Now, can you imagine anything more exquisite to a poor devil of a
conscript, fagged out with garrison duty and stale sham-fighting, than
an order of that kind? So my friends took it, and in one summer night
they killed a donkey and wounded two mares, and broke the thin stem of
a growing tree.
This powder-magazine was no exception to my rule, for as I approached
it I saw a round-faced corporal and two round-faced men looking
eagerly to see who might be attacking their treasure, and I became
quite genial in my mind when I thought of how proud these boys felt,
and of how I was of the 'class of ninety, rifled and mounted on its
carriage' (if you don't see the point of the allusion, I can't stop to
explain it. It was a good gun in its time - now they have the
seventy-five that doesn't recoil - _requiescat), _and of how they were
longing for the night, and a chance to shoot anything on the sky line.

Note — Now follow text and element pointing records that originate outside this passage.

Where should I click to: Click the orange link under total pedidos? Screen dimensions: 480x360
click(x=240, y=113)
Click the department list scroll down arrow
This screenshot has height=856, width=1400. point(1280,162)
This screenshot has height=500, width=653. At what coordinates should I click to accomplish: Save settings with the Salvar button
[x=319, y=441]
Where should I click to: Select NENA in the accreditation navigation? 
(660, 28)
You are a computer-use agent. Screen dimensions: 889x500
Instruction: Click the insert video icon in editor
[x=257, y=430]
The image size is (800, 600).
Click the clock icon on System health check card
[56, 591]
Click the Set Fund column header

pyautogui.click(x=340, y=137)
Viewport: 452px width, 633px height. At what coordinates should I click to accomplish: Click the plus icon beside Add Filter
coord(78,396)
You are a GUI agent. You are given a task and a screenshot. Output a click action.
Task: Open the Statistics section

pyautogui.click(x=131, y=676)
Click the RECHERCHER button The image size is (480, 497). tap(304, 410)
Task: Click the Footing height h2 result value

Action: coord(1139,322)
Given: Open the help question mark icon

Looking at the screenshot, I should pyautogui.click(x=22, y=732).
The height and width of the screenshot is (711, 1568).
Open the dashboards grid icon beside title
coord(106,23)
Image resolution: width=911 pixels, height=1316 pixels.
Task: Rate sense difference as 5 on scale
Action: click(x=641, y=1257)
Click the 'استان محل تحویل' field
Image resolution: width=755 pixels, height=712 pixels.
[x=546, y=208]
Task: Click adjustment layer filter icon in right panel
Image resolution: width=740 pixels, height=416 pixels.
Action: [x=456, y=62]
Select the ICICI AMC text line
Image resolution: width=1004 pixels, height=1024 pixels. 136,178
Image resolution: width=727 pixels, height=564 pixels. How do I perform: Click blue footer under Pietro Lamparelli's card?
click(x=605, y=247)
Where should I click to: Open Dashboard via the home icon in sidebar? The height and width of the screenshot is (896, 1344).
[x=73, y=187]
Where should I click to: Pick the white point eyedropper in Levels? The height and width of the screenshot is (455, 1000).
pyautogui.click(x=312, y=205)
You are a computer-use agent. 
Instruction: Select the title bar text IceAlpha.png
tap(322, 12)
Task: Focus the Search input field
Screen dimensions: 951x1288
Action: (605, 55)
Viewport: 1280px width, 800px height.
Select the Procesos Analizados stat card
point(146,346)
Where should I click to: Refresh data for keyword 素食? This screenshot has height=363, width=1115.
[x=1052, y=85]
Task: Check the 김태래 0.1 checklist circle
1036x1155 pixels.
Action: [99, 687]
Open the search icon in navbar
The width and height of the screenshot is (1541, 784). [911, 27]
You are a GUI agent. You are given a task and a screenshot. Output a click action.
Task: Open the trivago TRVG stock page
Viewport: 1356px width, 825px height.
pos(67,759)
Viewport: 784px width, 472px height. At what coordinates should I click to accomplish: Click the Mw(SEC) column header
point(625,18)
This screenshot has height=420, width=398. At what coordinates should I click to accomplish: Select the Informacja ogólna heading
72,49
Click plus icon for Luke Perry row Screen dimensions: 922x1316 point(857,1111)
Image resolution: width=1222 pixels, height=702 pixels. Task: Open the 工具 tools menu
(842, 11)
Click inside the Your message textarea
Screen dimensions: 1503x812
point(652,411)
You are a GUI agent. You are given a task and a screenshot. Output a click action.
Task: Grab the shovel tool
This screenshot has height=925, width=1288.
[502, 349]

Full of these foolish thoughts, but smiling in spite of their folly, I
went down the road.
Shall I detail all that afternoon? My leg horrified me with dull pain,
and made me fear I should never hold out, I do not say to Rome, but
even to the frontier. I rubbed it from time to time with balm, but, as
always happens to miraculous things, the virtue had gone out of it
with the lapse of time. At last I found a side road going off from
the main way, and my map told me it was on the whole a short cut to
the frontier. I determined to take it for those few last miles,
because, if one is suffering, a winding lane is more tolerable than a
wide turnpike.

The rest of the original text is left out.